Notre pont a repris un aspect tout à fait coquet : il sera terminé tantôt et M. Colin m’affirme que la voiture pourra le franchir en troisième vitesse !… Je m’en garderai bien, mais tantôt vers cinq heures, j’essaierai modestement de faire traverser l’auto sur l’autre rive… Guérin a passé une bonne nuit et se désespère de ne pas quitter dès ce matin Kompong-Thom. Il n’a plus d’autre fièvre que la fièvre du départ.

Je viens d’envoyer en avant les six charrettes, qui restent sous la conduite habile de Nam-Ay.

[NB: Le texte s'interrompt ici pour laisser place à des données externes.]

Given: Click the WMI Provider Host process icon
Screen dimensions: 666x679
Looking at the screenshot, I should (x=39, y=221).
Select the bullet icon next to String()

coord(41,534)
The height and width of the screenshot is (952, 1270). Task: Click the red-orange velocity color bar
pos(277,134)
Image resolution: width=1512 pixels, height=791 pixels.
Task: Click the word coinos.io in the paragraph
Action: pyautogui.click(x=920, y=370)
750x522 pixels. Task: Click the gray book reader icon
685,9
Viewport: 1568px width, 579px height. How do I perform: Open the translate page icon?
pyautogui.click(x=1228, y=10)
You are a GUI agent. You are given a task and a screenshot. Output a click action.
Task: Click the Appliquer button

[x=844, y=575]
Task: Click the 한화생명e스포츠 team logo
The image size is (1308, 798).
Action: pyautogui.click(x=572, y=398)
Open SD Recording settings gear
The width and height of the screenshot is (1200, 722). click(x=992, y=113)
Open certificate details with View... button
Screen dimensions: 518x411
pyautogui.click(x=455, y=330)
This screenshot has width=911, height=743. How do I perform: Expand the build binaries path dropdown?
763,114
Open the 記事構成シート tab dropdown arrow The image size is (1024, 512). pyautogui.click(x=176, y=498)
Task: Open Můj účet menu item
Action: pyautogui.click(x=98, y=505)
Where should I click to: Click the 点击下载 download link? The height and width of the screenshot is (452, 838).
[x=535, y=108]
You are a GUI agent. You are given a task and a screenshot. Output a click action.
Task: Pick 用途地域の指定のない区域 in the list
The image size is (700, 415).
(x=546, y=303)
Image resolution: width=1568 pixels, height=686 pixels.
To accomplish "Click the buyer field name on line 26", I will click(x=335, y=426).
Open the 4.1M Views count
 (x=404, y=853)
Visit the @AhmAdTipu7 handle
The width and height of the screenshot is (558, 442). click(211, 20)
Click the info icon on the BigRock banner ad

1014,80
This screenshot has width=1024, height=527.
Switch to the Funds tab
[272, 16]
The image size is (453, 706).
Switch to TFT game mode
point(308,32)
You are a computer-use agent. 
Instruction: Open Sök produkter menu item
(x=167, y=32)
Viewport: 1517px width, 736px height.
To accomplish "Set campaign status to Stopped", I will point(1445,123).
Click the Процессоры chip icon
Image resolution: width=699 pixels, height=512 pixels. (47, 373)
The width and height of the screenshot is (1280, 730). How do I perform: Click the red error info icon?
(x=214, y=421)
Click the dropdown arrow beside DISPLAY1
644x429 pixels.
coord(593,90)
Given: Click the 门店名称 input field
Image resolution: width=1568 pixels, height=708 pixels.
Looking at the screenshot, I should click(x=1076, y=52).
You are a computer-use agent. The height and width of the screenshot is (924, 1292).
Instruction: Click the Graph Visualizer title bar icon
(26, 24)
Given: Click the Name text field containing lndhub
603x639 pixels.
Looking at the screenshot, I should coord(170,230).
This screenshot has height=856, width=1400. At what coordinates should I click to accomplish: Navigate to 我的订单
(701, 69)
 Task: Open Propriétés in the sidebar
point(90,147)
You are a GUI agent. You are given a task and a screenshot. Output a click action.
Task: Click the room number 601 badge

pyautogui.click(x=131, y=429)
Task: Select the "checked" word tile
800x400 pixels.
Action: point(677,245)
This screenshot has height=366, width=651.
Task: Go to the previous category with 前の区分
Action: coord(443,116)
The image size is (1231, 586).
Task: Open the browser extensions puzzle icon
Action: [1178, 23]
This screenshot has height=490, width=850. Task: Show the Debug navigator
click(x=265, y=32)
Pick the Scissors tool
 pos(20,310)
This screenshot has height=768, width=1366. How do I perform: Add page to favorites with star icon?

Elles se dirigent vers Kompong-Chen où elles devront nous attendre demain soir.

Après déjeuner, nous faisons une courte promenade dans la Diétrich avec MM. Chambert et de Conchy et le gouverneur cambodgien… qui ne trouve pas de mots, même dans sa langue, pour exprimer son admiration… Puis j’amène la voiture au pont.

A première vue je ne partage pas toute la confiance de M. Colin dans la solidité des planches. J’envisage sans enthousiasme l’éventualité d’un plongeon qui compromettrait la cause de l’automobile aux yeux des populations massées sur la rive et qui pourrait terminer un peu brusquement la carrière de notre héroïque voiture. Aussi je ne m’engage qu’avec une extrême prudence. Et bien m’en prend !… car mes prévisions sceptiques ne se justifient que trop… A peine la Diétrich a-t-elle avancé de trois mètres que les roues d’avant passent au travers des planches qui craquent avec un fracas ironique : le tablier est défoncé et le moteur repose sur les piquets. Voilà notre auto sur pilotis.

Des coolies se précipitent et s’accrochent aux roues d’arrière : ils parviennent à ramener notre pauvre voiture sur la rive. Une fois de plus, tout est à recommencer !

Par bonheur, M. Chambert, à qui nos malheurs inspirent une commisération active et dévouée, donne des ordres pour faire remplacer les planches perfides par d’autres plus épaisses.

Je me reprends à espérer que nous pourrons partir demain.